La crise politique en Guinée-Bissau connaît un nouvel épisode avec la libération, ce jeudi soir, de plusieurs figures majeures de l’opposition. Fernando Dias da Costa, président élu de la République à l’issue de la dernière élection présidentielle, Domingos Simões Pereira, président du principal parti d’opposition, ainsi que leurs collaborateurs et militants, ont recouvré la liberté.
Dans un communiqué rendu public depuis Dakar, le Collectif d’avocats de Domingos Simões Pereira et de Fernando Dias da Costa a confirmé cette libération et pris acte de l’événement. Fernando Dias da Costa, qualifié dans le document de « président élu de la République de Guinée-Bissau » et « victime du coup d’État militaire », s’était jusqu’ici réfugié à l’Ambassade de la République fédérale du Nigéria à Bissau.
Les avocats estiment que cette décision constitue « un signal positif, que nous accueillons avec prudence et sens des responsabilités ». Ils soulignent toutefois que cette évolution, bien qu’importante, ne saurait être interprétée comme un dénouement définitif de la crise. « Elle marque une étape importante, sans pour autant permettre de parler, à ce stade, d’une victoire définitive », préviennent-ils.

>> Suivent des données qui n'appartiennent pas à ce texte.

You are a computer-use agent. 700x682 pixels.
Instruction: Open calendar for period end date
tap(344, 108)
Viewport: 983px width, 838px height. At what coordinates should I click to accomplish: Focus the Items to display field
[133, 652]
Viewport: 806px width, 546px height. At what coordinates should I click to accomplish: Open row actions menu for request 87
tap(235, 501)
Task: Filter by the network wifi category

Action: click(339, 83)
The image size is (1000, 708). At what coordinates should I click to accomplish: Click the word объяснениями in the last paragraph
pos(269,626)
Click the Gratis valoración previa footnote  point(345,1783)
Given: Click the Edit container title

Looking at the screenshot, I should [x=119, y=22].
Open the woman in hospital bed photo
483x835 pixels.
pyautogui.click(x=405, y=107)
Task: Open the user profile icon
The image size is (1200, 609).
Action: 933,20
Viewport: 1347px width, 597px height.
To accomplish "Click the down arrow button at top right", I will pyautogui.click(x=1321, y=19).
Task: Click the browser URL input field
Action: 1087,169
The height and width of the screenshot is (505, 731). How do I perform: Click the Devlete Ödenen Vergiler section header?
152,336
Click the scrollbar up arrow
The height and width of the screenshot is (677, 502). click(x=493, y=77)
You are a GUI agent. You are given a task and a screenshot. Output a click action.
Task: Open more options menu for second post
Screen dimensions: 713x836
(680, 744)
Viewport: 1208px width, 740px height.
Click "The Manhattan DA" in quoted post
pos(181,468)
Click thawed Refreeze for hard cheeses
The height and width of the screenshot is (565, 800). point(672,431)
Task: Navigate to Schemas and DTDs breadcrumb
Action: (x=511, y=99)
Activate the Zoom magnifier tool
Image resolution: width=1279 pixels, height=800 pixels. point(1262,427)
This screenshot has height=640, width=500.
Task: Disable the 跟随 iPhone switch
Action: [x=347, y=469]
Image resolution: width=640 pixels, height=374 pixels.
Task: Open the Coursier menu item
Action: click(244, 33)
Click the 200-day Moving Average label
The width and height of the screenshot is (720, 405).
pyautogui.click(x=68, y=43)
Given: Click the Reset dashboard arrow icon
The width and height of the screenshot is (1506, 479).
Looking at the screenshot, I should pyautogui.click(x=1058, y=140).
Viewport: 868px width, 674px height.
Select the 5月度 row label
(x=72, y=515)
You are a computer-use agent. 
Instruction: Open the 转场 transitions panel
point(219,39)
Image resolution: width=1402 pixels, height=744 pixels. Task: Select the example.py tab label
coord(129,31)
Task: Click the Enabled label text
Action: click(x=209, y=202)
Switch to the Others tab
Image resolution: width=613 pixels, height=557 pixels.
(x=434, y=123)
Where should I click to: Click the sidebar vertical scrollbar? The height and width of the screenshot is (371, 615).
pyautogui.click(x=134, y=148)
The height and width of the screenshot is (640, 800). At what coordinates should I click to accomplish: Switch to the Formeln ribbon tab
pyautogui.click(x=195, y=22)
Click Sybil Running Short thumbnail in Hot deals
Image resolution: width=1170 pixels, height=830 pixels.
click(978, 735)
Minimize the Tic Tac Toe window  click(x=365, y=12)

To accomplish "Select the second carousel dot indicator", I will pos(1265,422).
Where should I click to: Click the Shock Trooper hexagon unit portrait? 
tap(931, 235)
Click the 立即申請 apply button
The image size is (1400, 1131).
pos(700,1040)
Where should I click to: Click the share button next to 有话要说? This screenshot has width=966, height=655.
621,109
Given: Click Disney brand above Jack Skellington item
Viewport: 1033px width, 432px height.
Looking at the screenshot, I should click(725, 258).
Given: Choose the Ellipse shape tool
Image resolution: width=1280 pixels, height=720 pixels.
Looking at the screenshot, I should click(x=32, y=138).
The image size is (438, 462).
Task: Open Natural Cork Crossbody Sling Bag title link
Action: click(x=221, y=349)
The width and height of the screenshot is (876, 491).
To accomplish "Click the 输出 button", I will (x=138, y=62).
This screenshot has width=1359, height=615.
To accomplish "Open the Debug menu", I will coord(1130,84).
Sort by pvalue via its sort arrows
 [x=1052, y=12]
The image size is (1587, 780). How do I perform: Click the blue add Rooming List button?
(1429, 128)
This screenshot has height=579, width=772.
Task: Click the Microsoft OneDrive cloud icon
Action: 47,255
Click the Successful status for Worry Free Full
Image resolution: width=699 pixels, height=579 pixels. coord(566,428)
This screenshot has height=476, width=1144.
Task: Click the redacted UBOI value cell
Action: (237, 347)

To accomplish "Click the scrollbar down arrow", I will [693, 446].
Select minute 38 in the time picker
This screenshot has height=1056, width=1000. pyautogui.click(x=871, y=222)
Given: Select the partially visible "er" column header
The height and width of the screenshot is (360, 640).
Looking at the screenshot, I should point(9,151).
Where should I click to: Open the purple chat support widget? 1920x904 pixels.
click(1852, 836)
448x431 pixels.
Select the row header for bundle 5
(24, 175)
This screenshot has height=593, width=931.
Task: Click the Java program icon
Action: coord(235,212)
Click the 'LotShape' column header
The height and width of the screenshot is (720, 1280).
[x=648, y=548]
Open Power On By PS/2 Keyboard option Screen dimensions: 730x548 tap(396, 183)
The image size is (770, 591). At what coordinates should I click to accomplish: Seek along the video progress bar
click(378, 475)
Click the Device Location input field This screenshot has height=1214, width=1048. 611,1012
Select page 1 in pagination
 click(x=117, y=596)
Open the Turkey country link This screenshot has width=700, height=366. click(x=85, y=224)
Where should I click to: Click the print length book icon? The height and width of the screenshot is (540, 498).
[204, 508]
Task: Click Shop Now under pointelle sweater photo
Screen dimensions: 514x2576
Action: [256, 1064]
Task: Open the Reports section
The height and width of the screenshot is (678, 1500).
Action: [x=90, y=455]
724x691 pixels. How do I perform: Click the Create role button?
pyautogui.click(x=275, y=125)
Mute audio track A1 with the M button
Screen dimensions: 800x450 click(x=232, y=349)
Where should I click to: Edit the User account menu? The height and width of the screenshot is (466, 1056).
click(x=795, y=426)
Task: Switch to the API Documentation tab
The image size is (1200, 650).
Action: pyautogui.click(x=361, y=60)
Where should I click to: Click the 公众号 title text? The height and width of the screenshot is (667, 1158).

Le Collectif affirme rester pleinement mobilisé face à une situation encore fragile. Il indique demeurer « attentif à l’évolution de la situation, dans l’espoir que cette mesure soit suivie, dans les prochaines semaines, d’avancées concrètes en faveur de l’État de droit, du dialogue politique inclusif et du respect effectif des libertés fondamentales en Guinée-Bissau ».
Par ailleurs, les avocats saluent l’implication des partenaires extérieurs du pays. Ils reconnaissent « l’attention soutenue portée à cette situation par les partenaires régionaux et internationaux de la Guinée-Bissau » et les encouragent à poursuivre leurs efforts « en vue d’un retour durable à l’ordre constitutionnel, à la stabilité institutionnelle et à la paix civile », tout en insistant sur le respect de la souveraineté nationale.
Le collectif lance, par ailleurs, un appel solennel à l’ensemble des acteurs politiques et institutionnels du pays à « privilégier l’apaisement, la légalité constitutionnelle et l’intérêt supérieur du peuple bissau-guinéen ».